A pedestrian walks in front of the Bombay Stock Exchange (BSE) digital broadcast in Mumbai.
Indranil Mukherjee | AFP | Getty Images
Domestic investors played a key role in helping India’s stock market avoid a “free fall” after foreign investors sold billions worth of shares last year, the CEO of India’s oldest stock market told CNBC’s “Squawk Box Asia” on Tuesday.
“India is growing, but a significant portion of the population has not yet entered the capital markets,” Sundaraman Ramamurthy, managing director of the Bombay Stock Exchange (BSE), told CNBC. He added that 35 million Indian investors registered via BSE last year.
He said the holdings of foreign participants in Indian stock markets used to exceed those of domestic institutions, but “now that has reversed”.
The CEO added that Indian institutional investors invested a net $91 billion in the stock market last year, while foreign investors withdrew $35 billion.

“This has not only addressed the outflow (of foreign capital) but also strengthened the Sensex significantly and prevented freefall,” Ramamurthy said on the sidelines of the Motilal Oswal India Corporate Day 2026 in Singapore.
Foreign investors remain bearish on India, citing weak earnings and the negative economic impact of rising global oil prices due to the Middle East conflict.
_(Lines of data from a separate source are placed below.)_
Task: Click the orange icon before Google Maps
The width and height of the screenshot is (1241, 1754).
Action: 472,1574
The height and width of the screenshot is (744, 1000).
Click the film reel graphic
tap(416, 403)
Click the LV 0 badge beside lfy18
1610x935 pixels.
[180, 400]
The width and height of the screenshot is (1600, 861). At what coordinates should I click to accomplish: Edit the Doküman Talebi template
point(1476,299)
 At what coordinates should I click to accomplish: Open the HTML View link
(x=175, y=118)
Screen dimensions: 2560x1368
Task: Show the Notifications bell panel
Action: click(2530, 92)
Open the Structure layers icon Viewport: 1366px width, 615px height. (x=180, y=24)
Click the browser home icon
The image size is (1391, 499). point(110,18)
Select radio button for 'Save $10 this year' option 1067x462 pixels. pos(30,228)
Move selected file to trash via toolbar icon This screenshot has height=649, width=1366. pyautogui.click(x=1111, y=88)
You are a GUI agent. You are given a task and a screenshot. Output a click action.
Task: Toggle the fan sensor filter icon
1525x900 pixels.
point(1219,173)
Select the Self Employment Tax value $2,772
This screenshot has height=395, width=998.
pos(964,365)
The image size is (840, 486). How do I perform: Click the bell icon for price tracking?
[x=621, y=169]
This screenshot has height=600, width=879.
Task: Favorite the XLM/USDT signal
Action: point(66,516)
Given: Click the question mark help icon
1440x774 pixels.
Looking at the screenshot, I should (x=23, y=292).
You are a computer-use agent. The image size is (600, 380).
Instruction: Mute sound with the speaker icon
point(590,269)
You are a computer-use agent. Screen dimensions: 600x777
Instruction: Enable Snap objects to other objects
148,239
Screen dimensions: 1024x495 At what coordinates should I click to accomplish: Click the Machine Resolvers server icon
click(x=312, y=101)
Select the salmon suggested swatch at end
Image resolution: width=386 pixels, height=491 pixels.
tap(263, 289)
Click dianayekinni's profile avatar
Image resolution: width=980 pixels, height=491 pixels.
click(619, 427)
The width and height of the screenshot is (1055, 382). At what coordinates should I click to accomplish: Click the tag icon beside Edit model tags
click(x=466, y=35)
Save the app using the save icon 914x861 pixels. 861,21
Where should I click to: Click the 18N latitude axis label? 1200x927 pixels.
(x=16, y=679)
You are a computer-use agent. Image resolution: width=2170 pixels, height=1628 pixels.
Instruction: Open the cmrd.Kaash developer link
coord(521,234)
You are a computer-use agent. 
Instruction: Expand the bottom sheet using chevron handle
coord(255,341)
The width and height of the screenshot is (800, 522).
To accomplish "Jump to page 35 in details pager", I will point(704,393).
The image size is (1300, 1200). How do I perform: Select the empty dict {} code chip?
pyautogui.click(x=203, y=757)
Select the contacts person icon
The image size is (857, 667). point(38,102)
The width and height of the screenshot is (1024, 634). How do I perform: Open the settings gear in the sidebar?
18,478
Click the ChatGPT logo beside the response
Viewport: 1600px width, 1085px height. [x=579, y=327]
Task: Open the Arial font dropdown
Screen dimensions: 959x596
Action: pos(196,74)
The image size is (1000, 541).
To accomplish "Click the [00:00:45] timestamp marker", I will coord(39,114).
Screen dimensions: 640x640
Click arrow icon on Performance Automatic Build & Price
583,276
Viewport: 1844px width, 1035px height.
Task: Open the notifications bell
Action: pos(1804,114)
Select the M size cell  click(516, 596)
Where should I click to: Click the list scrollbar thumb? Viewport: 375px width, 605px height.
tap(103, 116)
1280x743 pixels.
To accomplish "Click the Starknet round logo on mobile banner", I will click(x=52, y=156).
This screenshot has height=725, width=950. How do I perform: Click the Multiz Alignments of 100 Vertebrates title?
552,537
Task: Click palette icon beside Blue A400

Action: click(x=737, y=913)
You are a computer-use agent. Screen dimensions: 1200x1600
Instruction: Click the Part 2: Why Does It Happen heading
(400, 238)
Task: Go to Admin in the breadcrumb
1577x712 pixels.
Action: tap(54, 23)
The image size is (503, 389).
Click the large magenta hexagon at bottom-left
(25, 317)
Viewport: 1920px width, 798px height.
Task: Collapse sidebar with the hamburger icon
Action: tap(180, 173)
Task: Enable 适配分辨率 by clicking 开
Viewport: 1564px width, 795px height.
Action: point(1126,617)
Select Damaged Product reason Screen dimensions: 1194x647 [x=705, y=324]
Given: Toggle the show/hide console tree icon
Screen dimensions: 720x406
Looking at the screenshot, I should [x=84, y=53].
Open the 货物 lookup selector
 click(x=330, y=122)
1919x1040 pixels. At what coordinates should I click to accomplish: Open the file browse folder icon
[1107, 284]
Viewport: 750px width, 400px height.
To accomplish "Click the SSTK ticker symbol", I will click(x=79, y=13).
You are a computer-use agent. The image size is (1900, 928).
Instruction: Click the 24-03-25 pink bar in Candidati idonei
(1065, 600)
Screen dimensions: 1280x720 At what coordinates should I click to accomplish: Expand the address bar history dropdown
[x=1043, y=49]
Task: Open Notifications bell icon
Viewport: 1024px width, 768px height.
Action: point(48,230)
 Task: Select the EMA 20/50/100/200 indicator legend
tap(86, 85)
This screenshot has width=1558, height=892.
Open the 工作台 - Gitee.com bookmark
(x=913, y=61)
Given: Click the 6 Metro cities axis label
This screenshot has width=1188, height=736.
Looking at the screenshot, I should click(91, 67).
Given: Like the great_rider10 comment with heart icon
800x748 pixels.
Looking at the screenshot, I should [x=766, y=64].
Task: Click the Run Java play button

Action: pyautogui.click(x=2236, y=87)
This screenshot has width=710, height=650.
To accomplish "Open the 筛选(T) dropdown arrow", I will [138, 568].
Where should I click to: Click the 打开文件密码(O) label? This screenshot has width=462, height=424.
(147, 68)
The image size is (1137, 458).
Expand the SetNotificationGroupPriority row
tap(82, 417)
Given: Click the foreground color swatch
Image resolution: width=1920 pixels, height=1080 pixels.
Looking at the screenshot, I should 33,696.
Despite India being a global information technology leader, there is no presence of major companies in the AI ecosystem, which further worsens foreign investor sentiment.
India lacks a clear “AI-driven story” and the Indian market is down about 10% in US dollar terms, HSBC Research said in a report on Tuesday.
“Asian stocks are primarily driven by positive sentiment around AI,” the report said, adding that in contrast to India, AI-focused markets such as South Korea and Taiwan are up about 80% and 40%, respectively, since the beginning of the year.
However, this has not affected the inflow of funds into domestic stocks. According to local media reports, total inflows into equity mutual funds reached 384.4 billion rupees (about $4 billion) in April, an increase of 58% from a year earlier.
India’s benchmark index BSE Sensex has fallen 11% since the beginning of the year, making it one of the worst performers in Asia, according to LSEG data.